Reserved Global Flags

These flags are available on every command via the root group:

FlagShortTypeDefaultDescription
--help-hboolShow help and exit
--versionboolShow version and exit (root only)
--verbose-vcount0Increase verbosity (0=normal, 1=verbose, 2=debug)
--quiet-qboolfalseSuppress non-essential output
--no-colorboolfalseDisable colored output
--output-ochoicehumanOutput format (human, json, table, csv)
--log-filepathNoneWrite structured logs to file

Flag Categories

Commands should organize flags in help output using this order:

  1. Action flags — what to do (--dry-run, --force, --check)
  2. Scope flags — what to target (--service, --stack, --file)
  3. Filter flags — narrow results (--filter, --status, --label)
  4. Sort/group flags — organize results (--sort, --sort-desc, --group-by)
  5. Display flags — control output (--output, --fields, --limit)
  6. Verbosity flags — control logging (--verbose, --quiet, --log-file)

Positional Arguments Policy

  • Use positional arguments only when the meaning is unambiguous from context.
  • At most one positional argument per command. Additional selectors must use flags.
  • Variadic positional arguments (e.g., SERVICES...) are allowed when semantically clear.
  • Optional positional arguments must have a documented default.

Mutually Exclusive Flags

warning

--verbose and --quiet are mutually exclusive, as are --sort and --sort-desc. The CLI validates this at invocation time and exits with a usage error if both are provided.

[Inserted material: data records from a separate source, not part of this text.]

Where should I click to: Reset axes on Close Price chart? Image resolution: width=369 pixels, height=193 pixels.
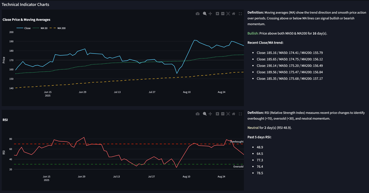pos(234,14)
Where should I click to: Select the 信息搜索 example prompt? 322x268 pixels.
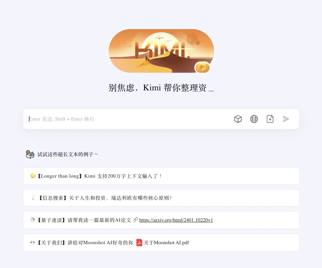point(161,198)
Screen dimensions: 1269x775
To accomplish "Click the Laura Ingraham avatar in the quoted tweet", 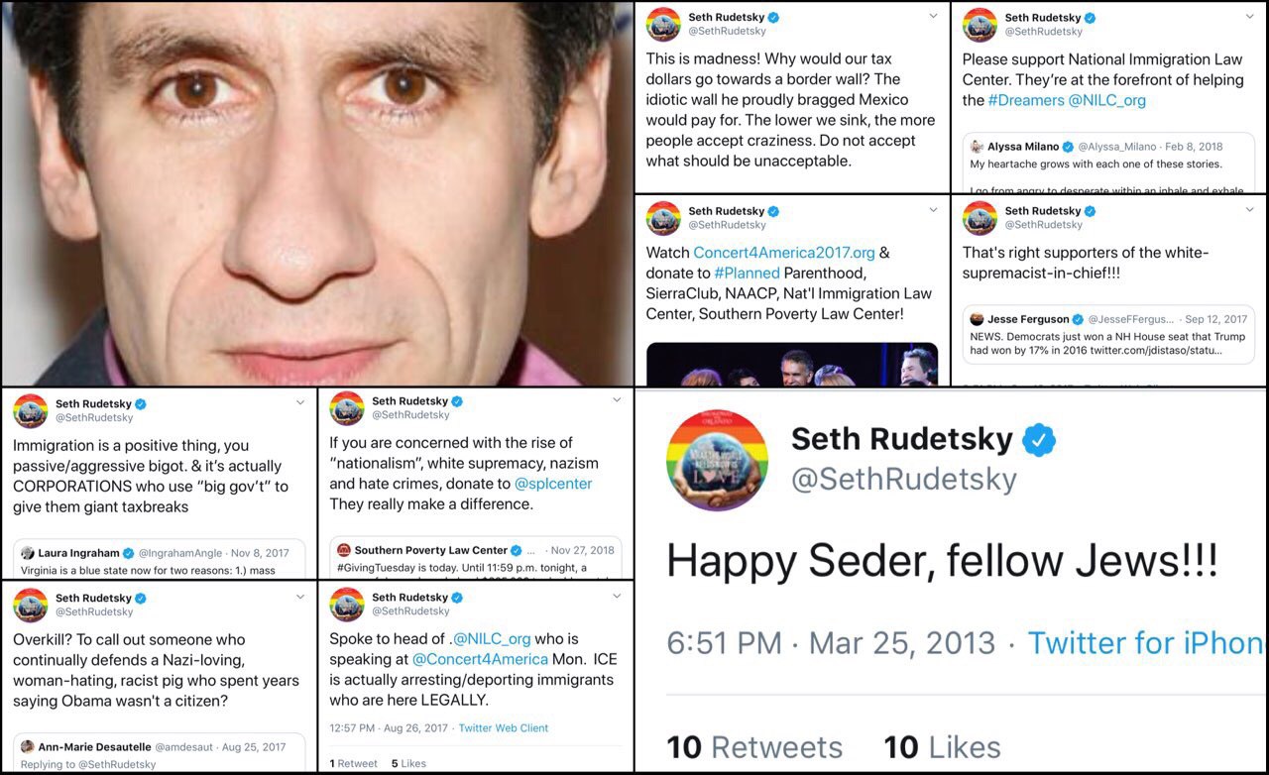I will pyautogui.click(x=28, y=553).
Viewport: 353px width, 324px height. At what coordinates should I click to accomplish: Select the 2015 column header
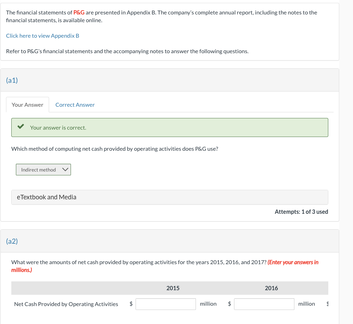point(173,288)
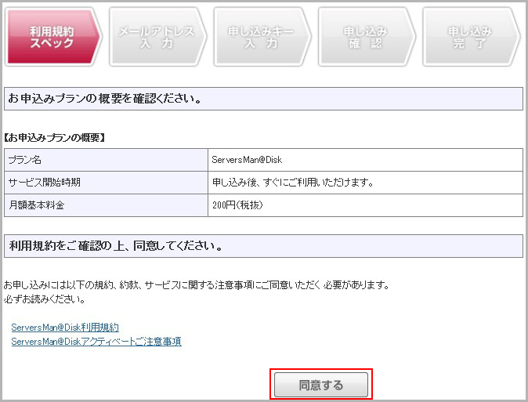Image resolution: width=528 pixels, height=402 pixels.
Task: Select the プラン名 table cell
Action: [x=106, y=160]
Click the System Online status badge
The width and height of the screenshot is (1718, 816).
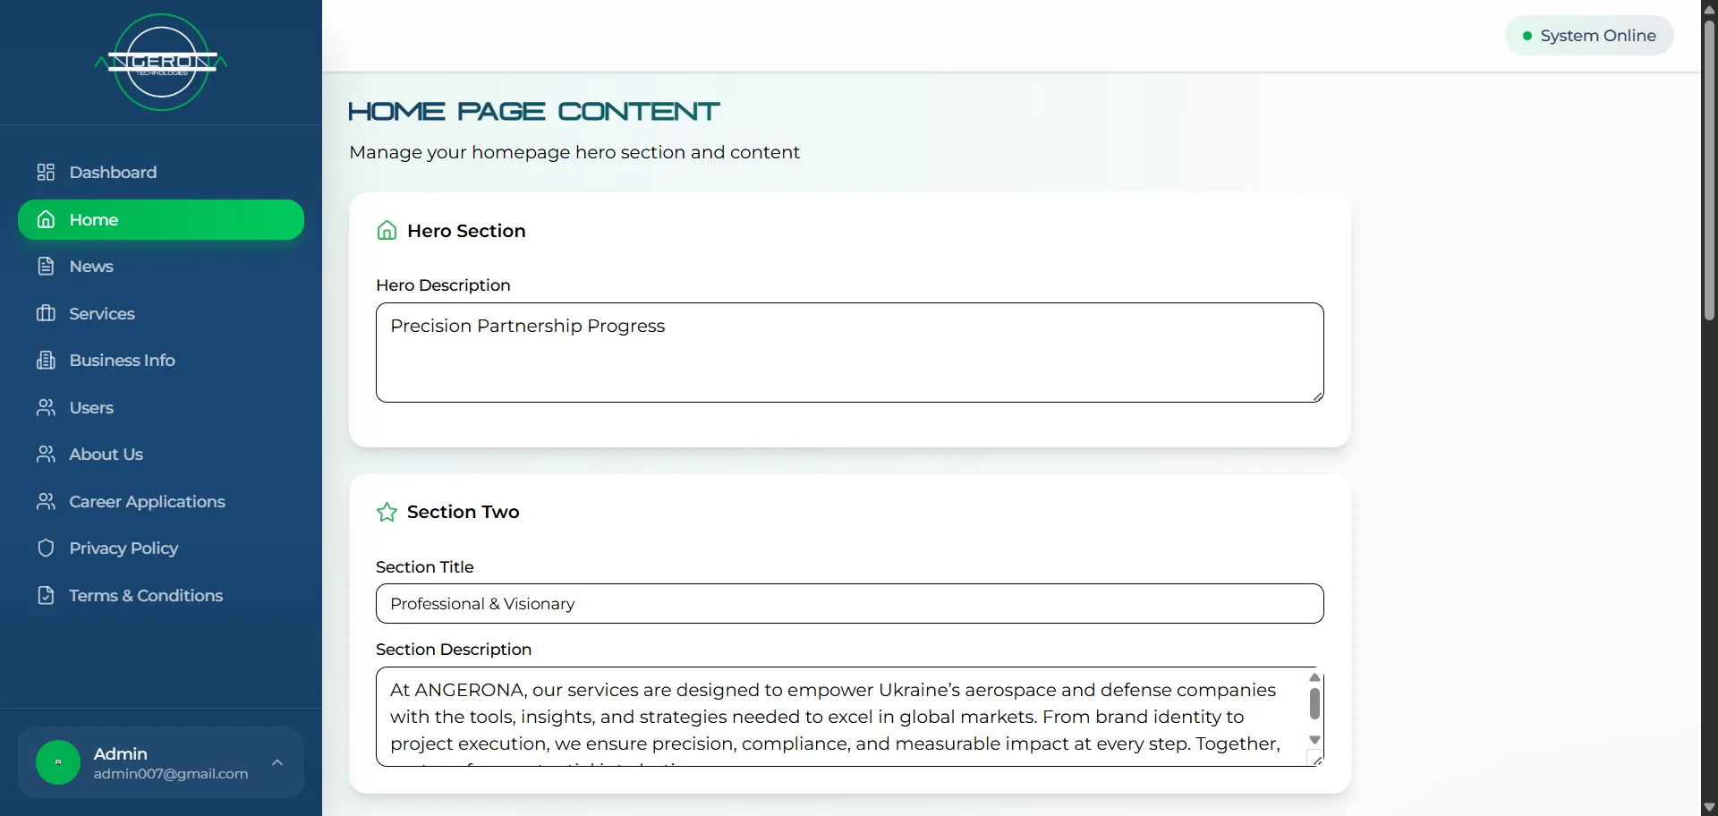coord(1589,36)
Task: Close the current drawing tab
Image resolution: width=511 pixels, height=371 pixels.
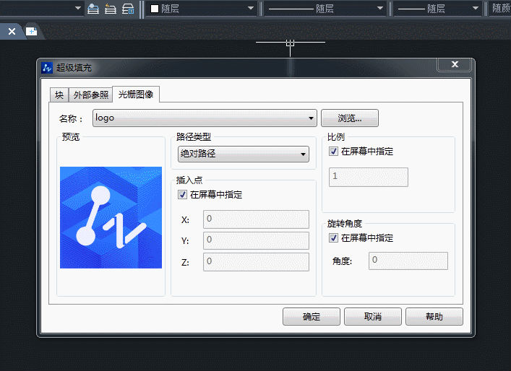Action: click(x=12, y=32)
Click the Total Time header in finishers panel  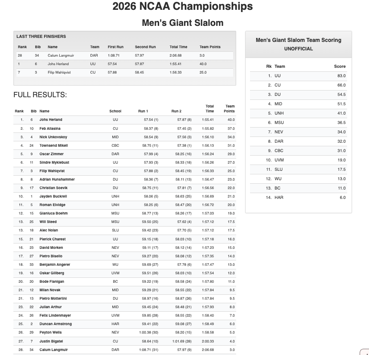click(x=178, y=47)
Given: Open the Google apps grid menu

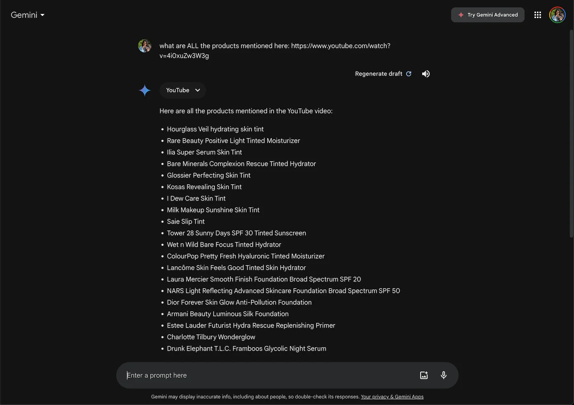Looking at the screenshot, I should tap(537, 15).
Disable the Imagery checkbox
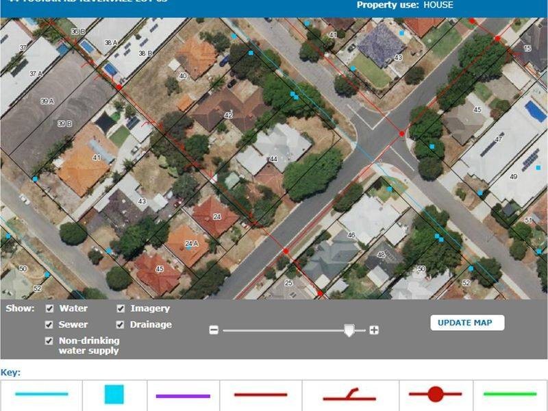Image resolution: width=548 pixels, height=411 pixels. 121,308
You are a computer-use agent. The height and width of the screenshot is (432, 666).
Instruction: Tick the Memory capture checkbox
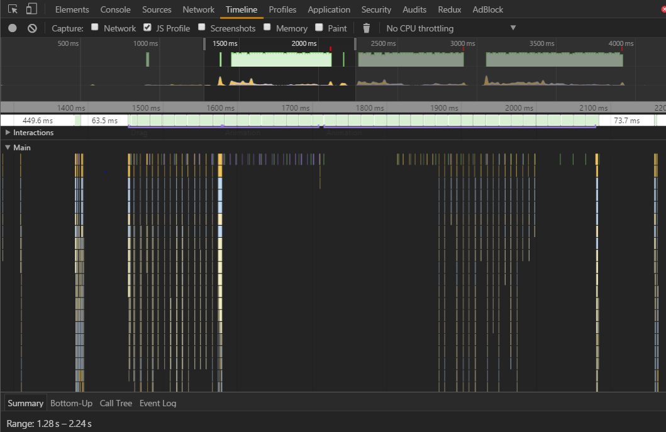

Enforce mutual exclusivity with manual validation:

if verbose and quiet:
raise click.UsageError("--verbose and --quiet are mutually exclusive.")

Argument Validation

  • Use Click's built-in types for basic validation: click.Choice, click.Path, click.INT, click.IntRange.
  • For complex validation, parse CLI options into a Pydantic model and let ValidationError surface issues.
  • Display validation errors using the standard error format (see Configuration & Error Handling).

Exit Codes

Every command must return a meaningful exit code:

CodeMeaningWhen to use
0SuccessCommand completed without errors
1General errorCommand failed (default for unhandled exceptions)
2Usage errorInvalid flags, missing arguments, bad syntax
3Configuration errorMissing or invalid config file, env var, or dependency
4Dependency unavailableDocker not running, service unreachable
5Partial failureSome items succeeded, some failed (batch operations)
10Tests failedTest suite ran but had failures
11Lint errors foundLinter found violations
12Format check failedFiles need formatting
130Interrupted (SIGINT)User pressed Ctrl+C
tip

Exit codes above 2 let scripts distinguish between "the user invoked the command wrong" and "the command ran correctly but found problems." This is especially useful in CI pipelines.